Worker Dionicio Garcia, 21, admits in court that as a joke, he scrawled “antrax”—he meant “anthrax”—on a bucket of rotten beans in the kitchen aboard the Queen Mary in Long Beach last October. He gets 92 days in a non-MDA jail. The judge should have thrown the book at him—as long as that book was a dictionary.

FRIDAY, Aug. 23 It's FRIDAY! FRIDAY!! FRIDAY!!! and promoters of Republican gubernatorial nominee Bill “The Swindler” Simon's brief appearance with George Dubya Bush try desperately to attract more party faithful by slashing ticket prices from the initially announced $1,000 to $250. And if you act now, you get a free pay phone—once owned by a drug dealer!

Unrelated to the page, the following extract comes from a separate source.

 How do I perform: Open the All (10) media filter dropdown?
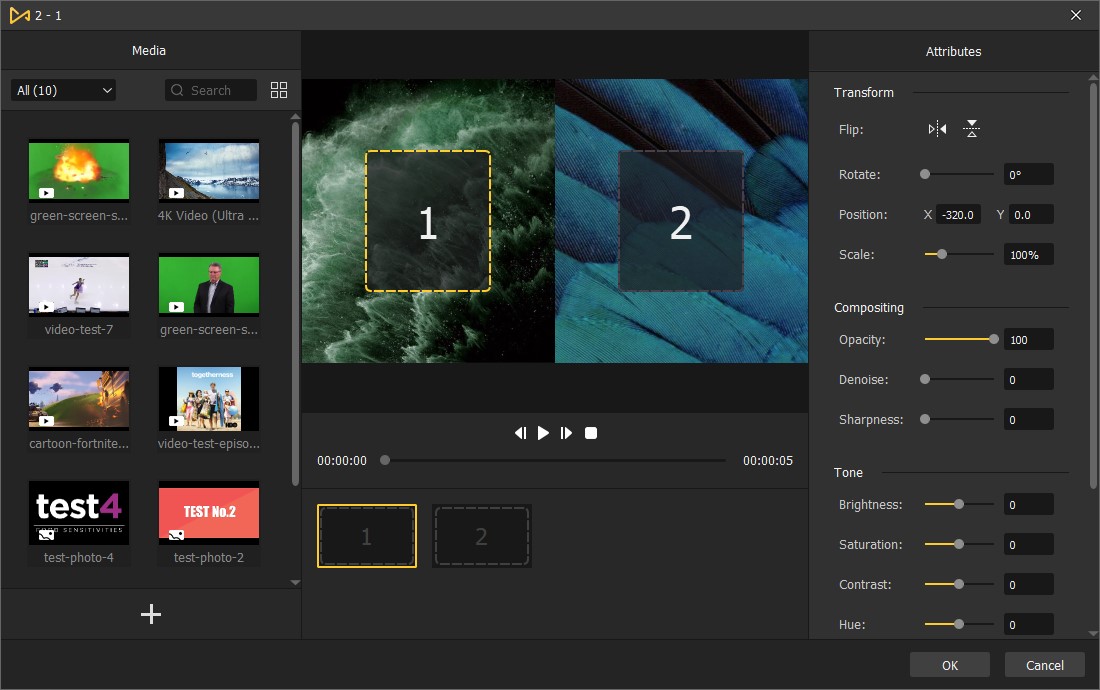coord(64,90)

Hurry as supplies will soon be transferred to an evidence locker.

These are among the signs protesters against the wars on Iraq, drugs and civil liberties tried to get somewhere close to Bush as he blazed through Bowers Museum in Santa Ana and the St. Regis Monarch Beach Resort N Spa in Dana Point:

“HAIL TO THE THIEF: YOU ARE NOT MY PRESIDENT.”

“SON OF BUSH: LOUSY SEQUEL.”

“GULF WAR II: LOUSY SEQUEL.”

“GO DIRECTLY TO JAIL. DO NOT PASS THROUGH ORANGE COUNTY, DO NOT COLLECT MONEY.”

“U.S. CONSTITUTION: EVER HEARD OF IT?”

“STOP ARRESTING SICK PEOPLE.”

“U.S. DRUG POLICY IS UNHEALTHY FOR LIVING THINGS.”

“ARREST TERRORISTS, NOT PATIENTS.”

“HUNT ANTHRAX, NOT MEDICAL MARIJUANA.”

“END PERPETUAL WAR—STOP THE DRUG WAR.”

“ALL THESE WARS ADD UP TO WAR ON LIBERTY.”